Figure 13 shows a version of a weir seal 45 which can be used in place of a labyrinth seal at any place in the compressor. Here a liquid 46 is trapped in a groove 47 on the rotor 10 and a stationary radial fin 48 is provided on the stator 11 which dips into the liquid preventing gas from passing across the seal.

Figure 14 shows a version of a disc seal 50 which can be used in place of a labyrinth seal at any place in the compressor. On the stator 11 is mounted a ring of material 51, typically carbon which is sprung loaded 52 towards the rotor 10. This forms a tight seal when the rotor is stationary. However, when the rotor is in motion, the ring 51 lifts off from the rotor surface due to aerodynamic forces. Only a small clearance results thus gas leakage can be very small.

Figure 15 shows a variant of the labyrinth seal which incorporates steps 60 in order to further reduce leakage relative to the plain labyrinth seal shown in Figure 12. This type of seal can be implemented with ease when the seal orientation is radial.

Figure 16 shows a labyrinth seal with the addition of a brush seal 61 which can be used in place of a labyrinth seal at any place in the compressor. The brush seal 61 can be used either with a labyrinth seal as shown in Figure 16 or on its own.

For all the seal types, it may be beneficial to withdraw the seals during start up of the machine and allow them to go back in place once a stable speed has been reached.

During start up, vibration is often higher than during stable running. This vibration may cause damage or high wear to the seals. By withdrawing the seals during start up, such damage can be avoided and this allows for tighter clearances and lower leakage.

Withdrawal of the seals can be achieved by moving the rotor and stator axially relative to each other a small distance. In the case of seals substantially in the radial orientation, the stator containing the seals can be moved axially by means of the pressure delivered by the compressor. Thus when the machine is at a low speed, the seals are kept away from the rotors by means of a spring load but as the machine speeds up, pressure from the compressor overcomes the springs and moves the seals to a predetermined stop at the minimum clearance possible.

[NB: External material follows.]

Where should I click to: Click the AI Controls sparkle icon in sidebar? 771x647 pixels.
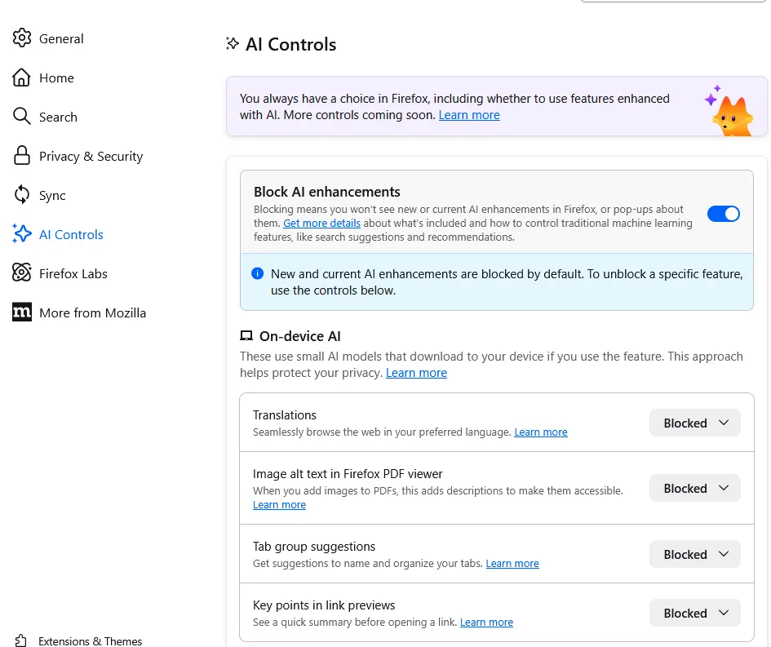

Figure 17 shows the shaft of the compressor mounted on an alternative type of bearing which is a fluid film type, typically oil lubricated, or gas bearings. Whatever the type of bearings used, the shaft onto which the rotor is mounted can be driven by the motor by any type of compliant coupling.

Figure 18 shows a design in which the coupling is a magnetic face type such that there is no physical contact between the motor shaft and the compressor shaft. If desired, this allows a membrane of non-conducting material to be placed in the gap between the coupling halves thus hermetically sealing the rotor shaft from the outside. This is particularly advantageous where the pumped fluid is a flammable fuel gas or is toxic. A cylindrical coupling may be used instead of a face type coupling.

Figure 19 shows an arrangement in which two compressor stages of the said machine are driven by means of one electric motor. This is advantageous if more compression stages are required in order to reach a certain pressure ratio and all these stages cannot be nested together for reasons of mechanical or geometric limitations.

The compressor can also be driven by means of an electric motor via a step up gearbox (not shown). The compressor can also be driven by a turbine such as would be the case in the application of a micro gas turbine engine (not shown).

Figure 20 shows a design in which the electric motor and the compressor rotor are mounted on a common shaft. The motor and compressor may be hermetically sealed as one unit. This is advantageous where the pumped fluid is a flammable fuel gas or is toxic.